The bicycle was examined by a qualified mechanic, who says that the cause of the accident was the breaking of the front fork pin with the result that the front wheel would shoot forward, the engine and frame would drop on the ground, stopping the machine dead. The rider would naturally be thrown forward. When Captain Jerrard was found he was, as above stated, unconscious, and had a cut across his forehead and was bleeding profusely.

Captain Jerrard was Divisional Games Officer, and had frequently to go to Cologne to attend Sports Committees etc.”

Charles now lies buried in the Cologne Southern Cemetery.

August 19th 1919

I n   G e r m a n y   ( 1 9 1 4 – 1 8 )

Part 1 Part 2:

Cyril King and his family arrived in Baden-Baden on August 7th 1914 and were sent to the Hotel Drei Könige. Here, although they were allowed “complete freedom in the daytime within the precincts of the town,” they had to be indoors by 8pm every evening.
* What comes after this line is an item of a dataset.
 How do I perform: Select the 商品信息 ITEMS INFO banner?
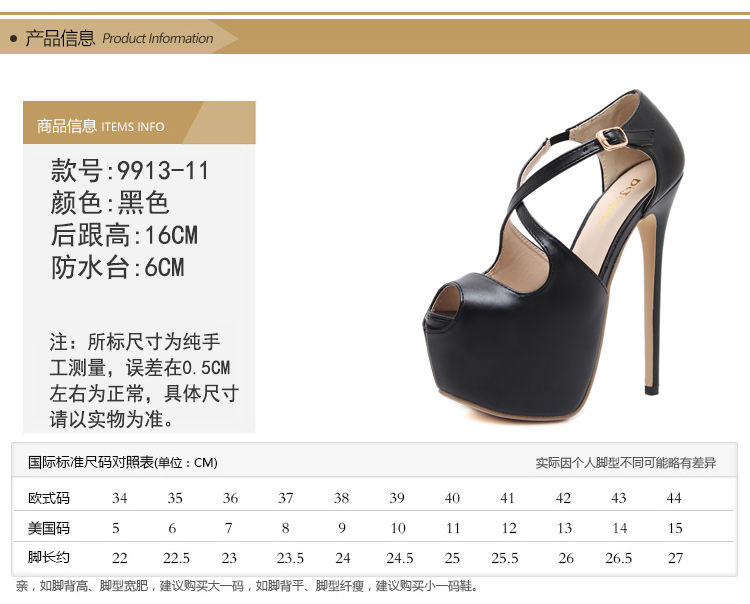click(101, 126)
“24/8/14. I was walking with Coote this afternoon among the wooded hills on the outskirts of the town, when suddenly we heard the bells ringing and saw flags being posted everywhere.  We are tired of those beastly bells – they have been rung every other day since we came here and always for a greater victory. We are tired too of the innumerable German national anthems and the shouting and cheering. But this afternoon they are louder than ever. As usual ‘Extrablätter’ are being sold everywhere… and we see they have had their first victory over das Perfide Albion.
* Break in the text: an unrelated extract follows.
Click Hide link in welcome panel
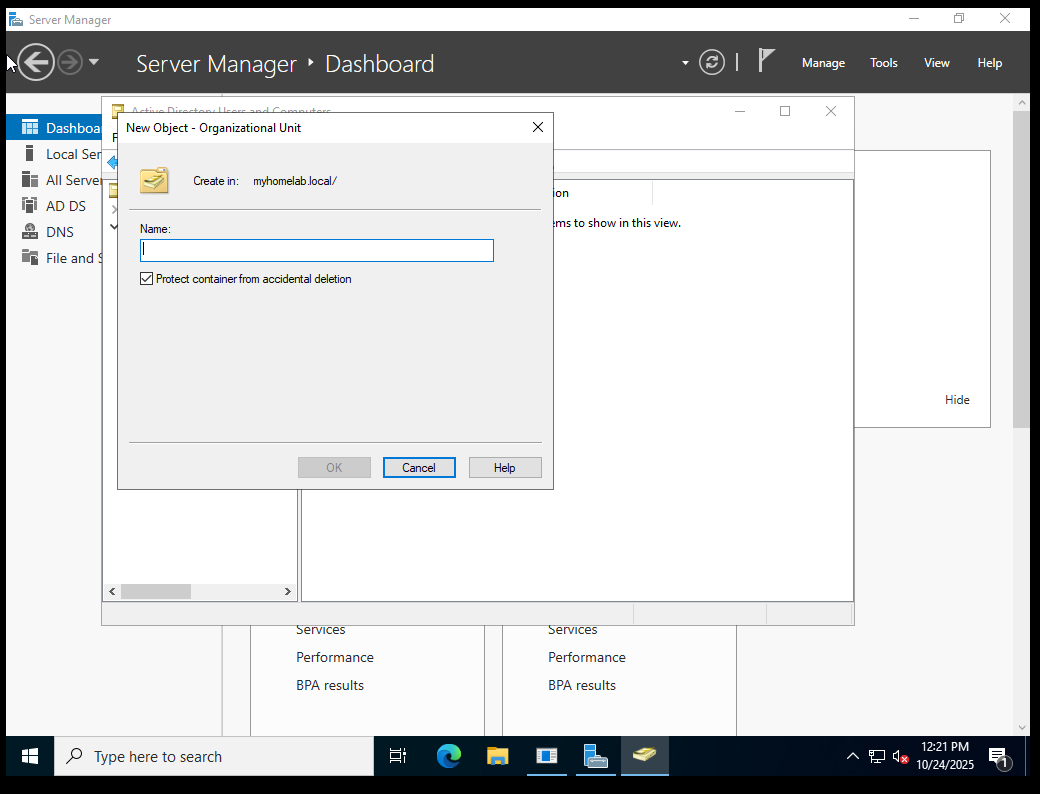1040x794 pixels. pyautogui.click(x=957, y=400)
Soon the whole town will collect in the square below my window, and it will be midnight before they disperse. Every half-hour or so more extrablätter will be published as the number of prisoners rises, one national anthem after another will be sung over and over again, and every member of the royal family and almost every general in the German Army will be loudly cheered.”
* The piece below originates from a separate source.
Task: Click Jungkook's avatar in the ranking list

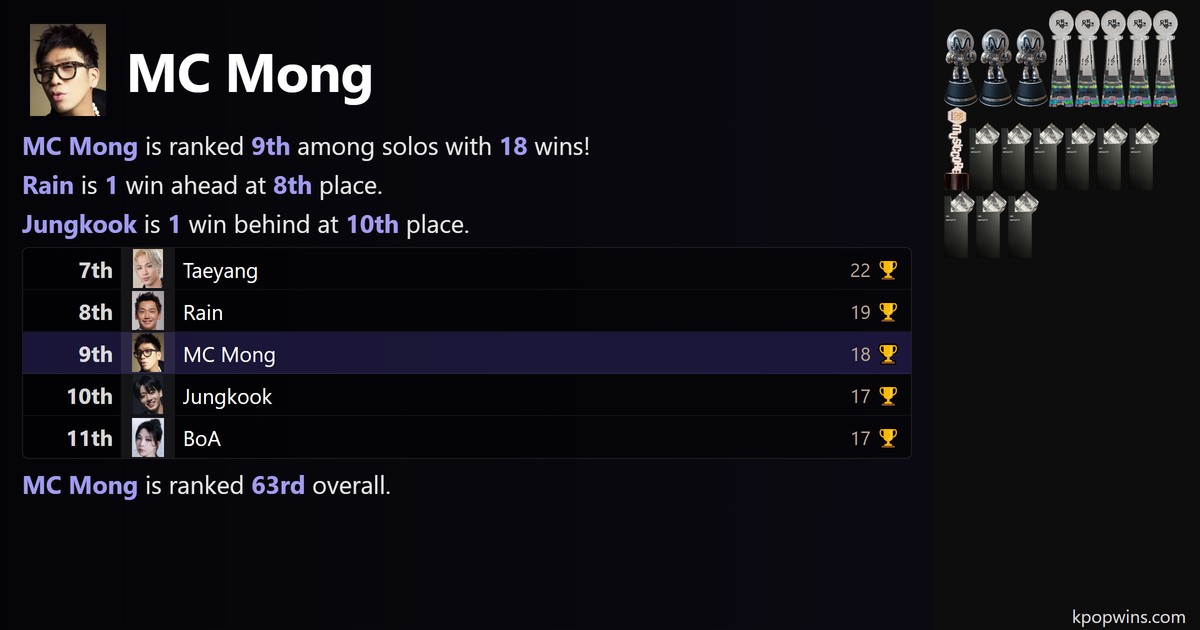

They soon gathered that there was a good deal of bad feeling towards the English.

“They are most bitter against the English, particularly Sir Edward Grey, whom they accuse of not stopping the war when he could have done so quite easily, but are very contemptuous about our army of ‘mercenaries’ and laugh at the idea of trying to equip 500,000 soldiers out of nothing. The papers are full of Belgian and Russian atrocities and they say the use of dumdums is an outrage against civilisation…”

At this time the King family were clearly still hopeful of repatriation:

“We are assured that we shall be sent back as soon as the mobilisation of their troops is complete.”


August 12th 1919

Capt. Edmund Gay (Norfolks)

Edmund went missing in action during the Gallipoli campaign some four years ago and whilst there was the faintest hope that he might have survived in captivity, his name has appeared on our Roll of Honour as Missing.

Today however, the ‘Times’ has him listed as “Killed in Action,” stating that “it is now presumed that he was killed on or since August 12th 1915.”

We will therefore now add his name to those of our dear Old Boys who gave their lives in the War. This brings the number on our Roll of Honour to 83.

John Dowson is still unaccounted for.